- Work to complete:
Given the material below, output exactly the lines from the line with "Task: Select the Fibra Alimentar row label" to the line with "Open a new browser tab", both ends included, and no other lines.

- Given records:
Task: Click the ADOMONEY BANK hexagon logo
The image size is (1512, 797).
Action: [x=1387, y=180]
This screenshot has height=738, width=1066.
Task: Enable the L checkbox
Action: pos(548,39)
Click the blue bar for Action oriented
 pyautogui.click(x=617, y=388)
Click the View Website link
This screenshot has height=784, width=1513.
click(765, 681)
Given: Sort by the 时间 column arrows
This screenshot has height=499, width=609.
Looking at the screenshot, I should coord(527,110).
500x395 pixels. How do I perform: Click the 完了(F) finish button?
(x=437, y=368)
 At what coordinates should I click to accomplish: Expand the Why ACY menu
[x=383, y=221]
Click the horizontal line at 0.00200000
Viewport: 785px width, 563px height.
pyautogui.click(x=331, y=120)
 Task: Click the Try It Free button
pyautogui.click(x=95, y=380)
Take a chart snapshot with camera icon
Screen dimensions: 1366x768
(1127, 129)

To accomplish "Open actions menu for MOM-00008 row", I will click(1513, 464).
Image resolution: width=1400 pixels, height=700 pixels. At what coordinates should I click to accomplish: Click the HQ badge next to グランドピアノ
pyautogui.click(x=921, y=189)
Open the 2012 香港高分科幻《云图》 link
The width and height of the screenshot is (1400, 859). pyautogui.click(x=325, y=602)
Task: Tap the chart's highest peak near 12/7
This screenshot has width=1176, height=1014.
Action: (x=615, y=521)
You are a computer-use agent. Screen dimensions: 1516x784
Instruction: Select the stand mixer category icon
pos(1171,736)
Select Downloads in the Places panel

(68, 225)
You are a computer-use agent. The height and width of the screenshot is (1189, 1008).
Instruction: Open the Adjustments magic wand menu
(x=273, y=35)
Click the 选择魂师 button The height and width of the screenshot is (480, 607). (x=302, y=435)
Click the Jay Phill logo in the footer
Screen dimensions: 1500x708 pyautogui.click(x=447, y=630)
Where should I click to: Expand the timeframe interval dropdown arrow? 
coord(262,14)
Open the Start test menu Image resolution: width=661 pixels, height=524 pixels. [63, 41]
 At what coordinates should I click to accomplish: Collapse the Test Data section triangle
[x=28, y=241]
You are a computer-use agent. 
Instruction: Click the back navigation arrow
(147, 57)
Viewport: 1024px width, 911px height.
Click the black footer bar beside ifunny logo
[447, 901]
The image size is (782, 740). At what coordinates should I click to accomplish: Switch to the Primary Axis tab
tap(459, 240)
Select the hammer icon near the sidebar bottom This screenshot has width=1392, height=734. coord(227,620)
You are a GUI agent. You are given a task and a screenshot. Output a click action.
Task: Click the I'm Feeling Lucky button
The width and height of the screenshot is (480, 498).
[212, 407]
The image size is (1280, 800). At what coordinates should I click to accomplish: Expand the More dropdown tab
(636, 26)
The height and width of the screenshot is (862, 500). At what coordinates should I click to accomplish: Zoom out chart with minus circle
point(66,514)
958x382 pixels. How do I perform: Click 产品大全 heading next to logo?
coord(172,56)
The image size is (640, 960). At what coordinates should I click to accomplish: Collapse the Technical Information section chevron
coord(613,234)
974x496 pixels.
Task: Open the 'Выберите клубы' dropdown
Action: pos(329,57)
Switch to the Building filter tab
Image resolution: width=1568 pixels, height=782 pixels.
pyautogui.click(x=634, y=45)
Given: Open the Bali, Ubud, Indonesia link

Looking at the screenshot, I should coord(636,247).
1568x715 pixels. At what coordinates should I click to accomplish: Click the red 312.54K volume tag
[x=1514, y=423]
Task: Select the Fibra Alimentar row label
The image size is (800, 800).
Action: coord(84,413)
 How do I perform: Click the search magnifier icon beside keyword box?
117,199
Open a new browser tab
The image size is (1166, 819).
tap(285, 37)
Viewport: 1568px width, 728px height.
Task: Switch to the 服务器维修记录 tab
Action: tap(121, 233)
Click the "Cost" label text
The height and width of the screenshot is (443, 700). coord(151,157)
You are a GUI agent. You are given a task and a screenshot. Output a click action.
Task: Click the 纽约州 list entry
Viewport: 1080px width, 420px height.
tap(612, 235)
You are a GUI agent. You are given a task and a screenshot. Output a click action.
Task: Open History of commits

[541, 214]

- Completed exercise:
Task: Select the Fibra Alimentar row label
The image size is (800, 800).
Action: coord(84,413)
 How do I perform: Click the search magnifier icon beside keyword box?
117,199
Open a new browser tab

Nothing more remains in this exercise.